PROBLEM DESCRIPTION = Write every line of the material out exactly as shown.

DATA FOR THIS TASK =
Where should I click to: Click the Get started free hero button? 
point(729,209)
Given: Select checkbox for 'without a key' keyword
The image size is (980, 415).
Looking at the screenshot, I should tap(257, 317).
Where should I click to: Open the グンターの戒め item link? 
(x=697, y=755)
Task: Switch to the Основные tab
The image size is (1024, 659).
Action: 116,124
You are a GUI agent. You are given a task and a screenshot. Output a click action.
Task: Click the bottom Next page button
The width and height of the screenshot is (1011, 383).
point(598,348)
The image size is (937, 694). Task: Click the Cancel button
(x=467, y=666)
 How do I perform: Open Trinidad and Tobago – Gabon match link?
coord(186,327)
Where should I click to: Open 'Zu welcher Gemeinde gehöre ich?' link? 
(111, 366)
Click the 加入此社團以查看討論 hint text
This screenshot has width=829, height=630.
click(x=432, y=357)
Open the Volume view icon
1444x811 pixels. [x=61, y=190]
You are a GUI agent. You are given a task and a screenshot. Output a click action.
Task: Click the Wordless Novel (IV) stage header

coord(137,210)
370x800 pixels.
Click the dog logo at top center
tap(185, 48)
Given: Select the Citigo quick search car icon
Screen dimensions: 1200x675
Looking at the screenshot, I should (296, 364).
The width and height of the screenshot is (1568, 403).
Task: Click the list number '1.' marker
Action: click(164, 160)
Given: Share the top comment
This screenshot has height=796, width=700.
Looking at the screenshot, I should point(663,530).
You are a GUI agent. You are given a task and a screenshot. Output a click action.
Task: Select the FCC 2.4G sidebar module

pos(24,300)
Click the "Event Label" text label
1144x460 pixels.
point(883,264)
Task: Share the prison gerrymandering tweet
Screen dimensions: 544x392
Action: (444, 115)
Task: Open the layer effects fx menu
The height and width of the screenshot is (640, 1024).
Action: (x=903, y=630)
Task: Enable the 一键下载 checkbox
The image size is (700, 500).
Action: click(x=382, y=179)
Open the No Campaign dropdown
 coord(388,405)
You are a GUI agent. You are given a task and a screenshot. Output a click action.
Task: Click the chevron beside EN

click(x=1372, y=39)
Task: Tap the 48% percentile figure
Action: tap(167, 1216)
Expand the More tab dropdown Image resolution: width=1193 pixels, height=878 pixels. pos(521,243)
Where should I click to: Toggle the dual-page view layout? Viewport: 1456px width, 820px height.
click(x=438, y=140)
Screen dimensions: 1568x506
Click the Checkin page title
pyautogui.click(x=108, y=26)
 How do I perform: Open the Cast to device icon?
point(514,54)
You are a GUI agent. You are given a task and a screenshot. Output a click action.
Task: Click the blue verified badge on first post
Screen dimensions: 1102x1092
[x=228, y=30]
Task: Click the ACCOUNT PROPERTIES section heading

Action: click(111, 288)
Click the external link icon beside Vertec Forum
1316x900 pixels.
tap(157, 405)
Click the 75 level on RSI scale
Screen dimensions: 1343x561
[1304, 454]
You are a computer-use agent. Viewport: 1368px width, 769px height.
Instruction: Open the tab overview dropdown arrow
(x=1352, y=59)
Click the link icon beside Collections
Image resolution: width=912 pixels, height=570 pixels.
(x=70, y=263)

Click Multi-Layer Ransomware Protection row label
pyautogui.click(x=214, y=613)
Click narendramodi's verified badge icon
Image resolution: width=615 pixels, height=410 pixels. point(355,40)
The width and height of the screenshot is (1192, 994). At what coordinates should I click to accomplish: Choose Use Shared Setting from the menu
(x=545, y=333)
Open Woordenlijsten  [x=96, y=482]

SOLUTION TO THE PROBLEM =
Where should I click to: Click the Get started free hero button? 
point(729,209)
Given: Select checkbox for 'without a key' keyword
The image size is (980, 415).
Looking at the screenshot, I should tap(257, 317).
Where should I click to: Open the グンターの戒め item link? 
(x=697, y=755)
Task: Switch to the Основные tab
The image size is (1024, 659).
Action: 116,124
You are a GUI agent. You are given a task and a screenshot. Output a click action.
Task: Click the bottom Next page button
The width and height of the screenshot is (1011, 383).
point(598,348)
The image size is (937, 694). Task: Click the Cancel button
(x=467, y=666)
 How do I perform: Open Trinidad and Tobago – Gabon match link?
coord(186,327)
Where should I click to: Open 'Zu welcher Gemeinde gehöre ich?' link? 
(111, 366)
Click the 加入此社團以查看討論 hint text
This screenshot has width=829, height=630.
click(x=432, y=357)
Open the Volume view icon
1444x811 pixels. [x=61, y=190]
You are a GUI agent. You are given a task and a screenshot. Output a click action.
Task: Click the Wordless Novel (IV) stage header

coord(137,210)
370x800 pixels.
Click the dog logo at top center
tap(185, 48)
Given: Select the Citigo quick search car icon
Screen dimensions: 1200x675
Looking at the screenshot, I should (296, 364).
The width and height of the screenshot is (1568, 403).
Task: Click the list number '1.' marker
Action: click(164, 160)
Given: Share the top comment
This screenshot has height=796, width=700.
Looking at the screenshot, I should point(663,530).
You are a GUI agent. You are given a task and a screenshot. Output a click action.
Task: Select the FCC 2.4G sidebar module

pos(24,300)
Click the "Event Label" text label
1144x460 pixels.
point(883,264)
Task: Share the prison gerrymandering tweet
Screen dimensions: 544x392
Action: (444, 115)
Task: Open the layer effects fx menu
The height and width of the screenshot is (640, 1024).
Action: (x=903, y=630)
Task: Enable the 一键下载 checkbox
The image size is (700, 500).
Action: click(x=382, y=179)
Open the No Campaign dropdown
 coord(388,405)
You are a GUI agent. You are given a task and a screenshot. Output a click action.
Task: Click the chevron beside EN

click(x=1372, y=39)
Task: Tap the 48% percentile figure
Action: tap(167, 1216)
Expand the More tab dropdown Image resolution: width=1193 pixels, height=878 pixels. pos(521,243)
Where should I click to: Toggle the dual-page view layout? Viewport: 1456px width, 820px height.
click(x=438, y=140)
Screen dimensions: 1568x506
Click the Checkin page title
pyautogui.click(x=108, y=26)
 How do I perform: Open the Cast to device icon?
point(514,54)
You are a GUI agent. You are given a task and a screenshot. Output a click action.
Task: Click the blue verified badge on first post
Screen dimensions: 1102x1092
[x=228, y=30]
Task: Click the ACCOUNT PROPERTIES section heading

Action: click(111, 288)
Click the external link icon beside Vertec Forum
1316x900 pixels.
tap(157, 405)
Click the 75 level on RSI scale
Screen dimensions: 1343x561
[1304, 454]
You are a computer-use agent. Viewport: 1368px width, 769px height.
Instruction: Open the tab overview dropdown arrow
(x=1352, y=59)
Click the link icon beside Collections
Image resolution: width=912 pixels, height=570 pixels.
(x=70, y=263)

Click Multi-Layer Ransomware Protection row label
pyautogui.click(x=214, y=613)
Click narendramodi's verified badge icon
Image resolution: width=615 pixels, height=410 pixels. point(355,40)
The width and height of the screenshot is (1192, 994). At what coordinates should I click to accomplish: Choose Use Shared Setting from the menu
(x=545, y=333)
Open Woordenlijsten  [x=96, y=482]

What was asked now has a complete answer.